The test in successive injury cases is whether the most recent incident contributes independently or even slightly to the causation of the disabling condition. Smith v. Ed’s Pancake House, 27 Or App 361, 556 P2d 158 (1976). If it does, under the last injurious exposure rule, full liability is placed upon the insurer covering that risk, in this case National Farmers’.

The medical evidence and claimant’s own statements to his treating physicians satisfy me that his underlying back condition had not worsened to such a degree by May, 1977, that his later disability would have occurred regardless of the lifting of a portable yard light weighing 25 to 30 pounds from a truck and that this lifting merely precipitated what was going to happen anyway in a very short time. The severity of pain suffered, the strain and difficulty of the lifting, and the greater frequency of claimant’s complaints and treatments for the back problem show that he suffered a new injury in 1977.

Claimant testified that he was on the ground for what "seemed like quite a while, but it probably was only a minute or so.”

"Q Now, on May 23, 1977, you described an incident carrying something and you turned and you had immediate pain in your low back. I think you said it was so bad it knocked you to the ground?
*814"A Right.
"Q And you had never had pain like that before?
"A Not quite like that.”

Although feeling somewhat better the next day, he still had pain down his legs and went to see Dr. Collis.

Not only was the pain severe and unusual, but the lifting incident itself was a significant traumatic incident. The referee observed:

"Under normal circumstances, I do not believe that a person with an otherwise 'normal back’ or 'good back’ would receive an injury to the back while carrying an object weighing only 25 to 30 pounds.”

The referee misunderstood the issue, i.e., whether the incident contributed independently or even slightly to a worsening of the underlying condition. If it did, the incident is treated as a new injury. Smith v. Ed’s Pancake House, supra.

The key to deciding responsibility under the last injurious exposure rule is to determine when and why the condition became disabling. Where a subsequent injury contributes independently to a claimant’s disability, the first injury is superceded and the later insurer is liable for the resulting disability. Gilroy v. General Distributors, 35 Or App 361, 367, 582 P2d 428 (1978); Kolar v. B & C Contractors, 36 Or App 65, 71, 583 P2d 562 (1978).

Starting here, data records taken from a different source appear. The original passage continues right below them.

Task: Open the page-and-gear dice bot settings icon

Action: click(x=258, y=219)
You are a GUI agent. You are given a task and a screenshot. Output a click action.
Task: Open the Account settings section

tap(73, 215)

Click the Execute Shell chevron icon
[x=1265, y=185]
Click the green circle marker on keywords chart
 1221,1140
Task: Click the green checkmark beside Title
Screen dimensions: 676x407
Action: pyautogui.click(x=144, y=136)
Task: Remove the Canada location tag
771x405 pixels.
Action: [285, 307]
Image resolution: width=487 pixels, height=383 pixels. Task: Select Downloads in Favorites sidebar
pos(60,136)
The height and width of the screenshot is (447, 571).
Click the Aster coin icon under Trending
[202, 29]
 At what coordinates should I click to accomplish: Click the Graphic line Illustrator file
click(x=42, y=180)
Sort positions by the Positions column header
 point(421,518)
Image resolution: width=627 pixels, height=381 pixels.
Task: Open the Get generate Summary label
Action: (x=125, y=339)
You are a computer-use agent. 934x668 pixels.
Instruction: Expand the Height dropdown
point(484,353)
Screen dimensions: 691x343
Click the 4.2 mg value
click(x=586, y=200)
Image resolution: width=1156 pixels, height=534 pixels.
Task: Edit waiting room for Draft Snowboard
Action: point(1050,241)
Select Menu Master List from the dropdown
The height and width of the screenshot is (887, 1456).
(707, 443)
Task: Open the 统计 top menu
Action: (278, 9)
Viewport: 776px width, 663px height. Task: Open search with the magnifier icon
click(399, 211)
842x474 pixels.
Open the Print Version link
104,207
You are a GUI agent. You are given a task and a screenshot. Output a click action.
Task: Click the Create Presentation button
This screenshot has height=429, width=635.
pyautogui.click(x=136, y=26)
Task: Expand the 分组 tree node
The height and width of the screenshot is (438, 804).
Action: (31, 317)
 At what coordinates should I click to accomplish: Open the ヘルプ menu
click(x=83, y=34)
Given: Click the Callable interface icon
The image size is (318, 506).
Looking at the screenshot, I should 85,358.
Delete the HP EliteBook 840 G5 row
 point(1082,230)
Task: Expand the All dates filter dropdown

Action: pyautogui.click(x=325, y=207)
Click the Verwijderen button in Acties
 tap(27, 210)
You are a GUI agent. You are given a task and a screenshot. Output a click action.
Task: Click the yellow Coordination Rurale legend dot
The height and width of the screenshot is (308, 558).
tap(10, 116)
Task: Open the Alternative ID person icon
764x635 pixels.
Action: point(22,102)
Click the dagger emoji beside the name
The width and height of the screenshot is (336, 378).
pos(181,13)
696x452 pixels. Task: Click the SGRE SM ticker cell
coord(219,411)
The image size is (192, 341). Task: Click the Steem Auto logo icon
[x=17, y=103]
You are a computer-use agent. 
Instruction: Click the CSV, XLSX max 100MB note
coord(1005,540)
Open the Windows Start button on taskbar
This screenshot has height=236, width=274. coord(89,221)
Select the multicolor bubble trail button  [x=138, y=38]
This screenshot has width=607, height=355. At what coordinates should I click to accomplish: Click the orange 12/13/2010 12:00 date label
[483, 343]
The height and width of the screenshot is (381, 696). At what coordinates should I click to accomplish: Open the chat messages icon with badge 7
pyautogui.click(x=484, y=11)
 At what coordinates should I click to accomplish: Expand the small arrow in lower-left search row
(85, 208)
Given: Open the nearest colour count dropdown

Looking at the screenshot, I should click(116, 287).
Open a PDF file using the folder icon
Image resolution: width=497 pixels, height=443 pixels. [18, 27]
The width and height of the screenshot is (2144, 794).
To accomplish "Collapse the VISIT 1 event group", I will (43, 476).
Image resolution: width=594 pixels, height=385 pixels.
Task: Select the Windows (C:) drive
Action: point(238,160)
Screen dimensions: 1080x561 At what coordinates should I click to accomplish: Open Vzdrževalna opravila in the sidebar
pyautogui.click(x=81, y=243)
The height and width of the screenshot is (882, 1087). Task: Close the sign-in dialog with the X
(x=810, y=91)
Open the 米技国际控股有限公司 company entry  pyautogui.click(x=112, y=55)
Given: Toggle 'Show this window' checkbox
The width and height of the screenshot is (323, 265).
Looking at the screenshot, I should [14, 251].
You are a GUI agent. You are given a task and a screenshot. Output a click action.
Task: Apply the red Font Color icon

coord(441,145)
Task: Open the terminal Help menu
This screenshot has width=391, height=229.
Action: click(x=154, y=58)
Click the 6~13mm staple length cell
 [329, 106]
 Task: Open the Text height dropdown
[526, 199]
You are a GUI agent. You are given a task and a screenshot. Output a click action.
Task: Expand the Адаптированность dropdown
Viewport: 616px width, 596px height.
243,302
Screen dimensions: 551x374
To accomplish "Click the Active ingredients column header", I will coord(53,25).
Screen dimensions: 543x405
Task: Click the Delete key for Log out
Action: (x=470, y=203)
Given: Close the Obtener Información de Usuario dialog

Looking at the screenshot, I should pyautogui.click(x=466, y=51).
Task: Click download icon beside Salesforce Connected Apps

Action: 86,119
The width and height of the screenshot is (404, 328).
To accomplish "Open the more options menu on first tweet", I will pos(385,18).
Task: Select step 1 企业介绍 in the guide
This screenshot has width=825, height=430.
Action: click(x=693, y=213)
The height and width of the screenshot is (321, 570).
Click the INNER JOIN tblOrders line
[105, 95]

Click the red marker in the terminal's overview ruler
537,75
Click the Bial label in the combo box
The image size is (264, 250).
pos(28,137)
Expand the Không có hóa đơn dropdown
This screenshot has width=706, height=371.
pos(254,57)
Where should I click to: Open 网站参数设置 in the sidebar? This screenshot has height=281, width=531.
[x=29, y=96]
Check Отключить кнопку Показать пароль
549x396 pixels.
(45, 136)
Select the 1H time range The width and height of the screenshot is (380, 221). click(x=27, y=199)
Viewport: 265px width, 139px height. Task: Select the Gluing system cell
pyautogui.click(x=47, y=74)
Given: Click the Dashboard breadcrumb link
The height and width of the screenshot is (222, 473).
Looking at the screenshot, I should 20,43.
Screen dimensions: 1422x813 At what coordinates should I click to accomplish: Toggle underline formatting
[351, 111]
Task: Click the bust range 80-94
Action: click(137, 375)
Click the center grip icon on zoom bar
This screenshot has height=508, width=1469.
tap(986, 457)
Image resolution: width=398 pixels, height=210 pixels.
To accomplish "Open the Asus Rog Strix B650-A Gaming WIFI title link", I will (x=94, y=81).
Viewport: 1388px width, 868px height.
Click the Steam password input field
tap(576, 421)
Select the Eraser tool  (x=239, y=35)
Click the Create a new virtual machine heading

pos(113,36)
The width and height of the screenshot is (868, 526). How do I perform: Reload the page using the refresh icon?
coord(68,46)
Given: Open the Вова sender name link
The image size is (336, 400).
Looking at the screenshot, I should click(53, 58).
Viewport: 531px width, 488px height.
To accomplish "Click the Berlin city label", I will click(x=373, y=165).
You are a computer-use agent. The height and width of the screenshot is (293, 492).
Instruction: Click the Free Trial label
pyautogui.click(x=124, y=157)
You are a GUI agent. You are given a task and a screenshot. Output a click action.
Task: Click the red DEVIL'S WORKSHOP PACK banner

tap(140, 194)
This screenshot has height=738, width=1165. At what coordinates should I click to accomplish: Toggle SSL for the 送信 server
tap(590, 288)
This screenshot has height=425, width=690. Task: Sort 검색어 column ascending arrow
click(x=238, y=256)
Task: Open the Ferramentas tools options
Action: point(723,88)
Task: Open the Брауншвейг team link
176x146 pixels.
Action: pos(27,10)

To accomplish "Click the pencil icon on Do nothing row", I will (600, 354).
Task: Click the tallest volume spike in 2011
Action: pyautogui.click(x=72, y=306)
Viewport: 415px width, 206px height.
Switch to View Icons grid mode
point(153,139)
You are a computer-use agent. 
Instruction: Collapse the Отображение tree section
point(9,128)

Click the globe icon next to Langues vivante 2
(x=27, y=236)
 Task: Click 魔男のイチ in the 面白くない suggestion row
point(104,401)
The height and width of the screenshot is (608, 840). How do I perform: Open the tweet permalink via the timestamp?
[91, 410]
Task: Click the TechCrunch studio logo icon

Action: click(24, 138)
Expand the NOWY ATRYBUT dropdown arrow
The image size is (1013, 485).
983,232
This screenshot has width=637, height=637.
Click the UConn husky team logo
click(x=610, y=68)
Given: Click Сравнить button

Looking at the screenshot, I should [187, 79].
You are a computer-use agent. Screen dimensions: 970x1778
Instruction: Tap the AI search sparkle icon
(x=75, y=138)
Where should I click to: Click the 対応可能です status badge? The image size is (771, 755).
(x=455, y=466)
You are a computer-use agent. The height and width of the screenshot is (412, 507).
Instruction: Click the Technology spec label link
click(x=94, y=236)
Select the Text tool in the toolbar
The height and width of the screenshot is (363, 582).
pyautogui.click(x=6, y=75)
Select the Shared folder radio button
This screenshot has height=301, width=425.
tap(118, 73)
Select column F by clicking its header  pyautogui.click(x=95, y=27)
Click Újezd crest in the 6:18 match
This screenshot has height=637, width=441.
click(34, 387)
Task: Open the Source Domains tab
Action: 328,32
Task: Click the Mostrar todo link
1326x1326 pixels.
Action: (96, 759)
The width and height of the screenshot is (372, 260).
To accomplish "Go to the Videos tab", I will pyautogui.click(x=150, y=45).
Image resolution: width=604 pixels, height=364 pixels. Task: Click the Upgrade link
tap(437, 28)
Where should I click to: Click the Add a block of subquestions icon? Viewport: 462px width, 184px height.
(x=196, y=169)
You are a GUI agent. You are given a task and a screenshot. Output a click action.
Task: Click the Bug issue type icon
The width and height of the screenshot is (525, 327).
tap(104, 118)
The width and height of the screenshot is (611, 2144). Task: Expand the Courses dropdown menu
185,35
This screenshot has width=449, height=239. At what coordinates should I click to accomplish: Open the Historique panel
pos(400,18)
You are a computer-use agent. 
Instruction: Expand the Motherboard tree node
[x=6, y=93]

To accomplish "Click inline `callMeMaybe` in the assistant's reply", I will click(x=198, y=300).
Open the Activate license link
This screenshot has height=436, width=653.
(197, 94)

During the nearly three-year period between August, 1974, and May, 1977, claimant missed no work because of his back problem, did not attempt to change to a less strenuous job, did not otherwise appear to restrict his activities significantly, was treated by a physician particularly for the back problem only one time, and was apparently not given any medication for the problem. Following the May, 1977, incident claimant’s low back problem continually worsened, resulting finally in a lumbar laminectomy in May, 1978, and in his present disability.

The evidence demonstrates the worsening of claimant’s underlying back problem was independently caused by the 1977 lifting and twisting incident. This court should affirm the Board’s finding that National Farmers’ is liable on the claim.

Claimant argues this court should affirm the Workers’ Compensation Board’s finding that his back disability and subsequent surgery are the responsibility of National Farmers’, contending the Board correctly determined that the injury of May 23, 1977, independently caused and materially contributed to the worsening of his back condition.